5Step 5: Simplify and Solve for Allowable Error in Diameter
From the equation in Step 4, divide both sides by \(4\pi D^2\), obtaining \(dD = 0.01D\). This implies that the allowable percentage error in \(D\) is 1\(\%\).
Key Concepts
Volume of a SphereDifferentiationPercentage ErrorGeometric Measurements
Volume of a Sphere
To understand the volume of a sphere, consider it as a perfectly round three-dimensional object. The mathematical formula for calculating the volume of a sphere is given by:
The diameter is simply twice the radius \( (D = 2r) \). This formula helps us determine the volume by plugging in the diameter's value.
It's important in practical applications, like determining how much material is needed to fill a spherical container or how much space a sphere occupies.
- Formula: \( V = \frac{4}{3}\pi D^3 \)
The diameter is simply twice the radius \( (D = 2r) \). This formula helps us determine the volume by plugging in the diameter's value.
It's important in practical applications, like determining how much material is needed to fill a spherical container or how much space a sphere occupies.
Differentiation
Differentiation is a key concept in calculus that helps us understand how a function changes when its input changes.
When dealing with real-world physical attributes, differentiation helps us calculate small changes in measurements. In the context of a sphere’s volume with respect to its diameter, we write:
Understanding this relationship is essential to error estimation, as it allows us to connect errors in one measurement (diameter) to another (volume).
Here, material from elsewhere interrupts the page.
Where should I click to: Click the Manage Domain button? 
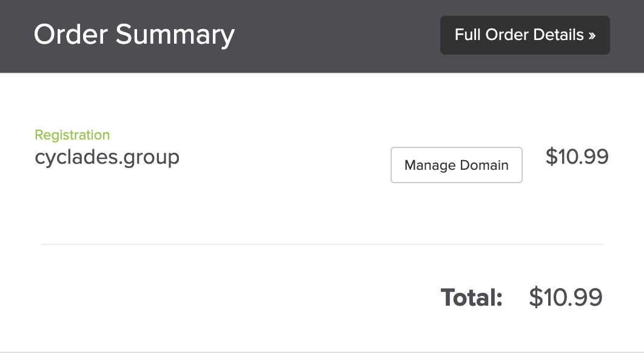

When dealing with real-world physical attributes, differentiation helps us calculate small changes in measurements. In the context of a sphere’s volume with respect to its diameter, we write:
- Derivative of Volume: \( \frac{dV}{dD} = 4\pi D^2 \)
Understanding this relationship is essential to error estimation, as it allows us to connect errors in one measurement (diameter) to another (volume).
Percentage Error
Percentage error allows us to understand how significant an error is relative to the actual value.
In our problem, the volume of the sphere must be accurate within 3% of its value. This means any error in volume measurement shouldn’t exceed 3%.
To move from volume to diameter error, we equate the error caused by diameter change to this permissible volume error:
In our problem, the volume of the sphere must be accurate within 3% of its value. This means any error in volume measurement shouldn’t exceed 3%.
To move from volume to diameter error, we equate the error caused by diameter change to this permissible volume error:
- Allowable Volume Error: \( dV = 0.03 \times V \)
- Allowable Diameter Error: \( dD = 0.01 \times D \)
Geometric Measurements
Geometric measurements form the foundation for accurate and reliable calculations across numerous applications. When measuring dimensions like the diameter of a sphere, even the slightest variance can have a large effect on other computed values, like volume.
In practical contexts, precision in measuring instruments and accurate calculations are paramount. Errors in measurement necessitate compensatory calculations like those explored with calculus to ensure that any deviations remain controlled and acceptable for the intended use.
This is why understanding calculus error estimation is critical in balancing practicality with precision, ensuring the success of applications ranging from simple geometrical tasks to complex engineering projects.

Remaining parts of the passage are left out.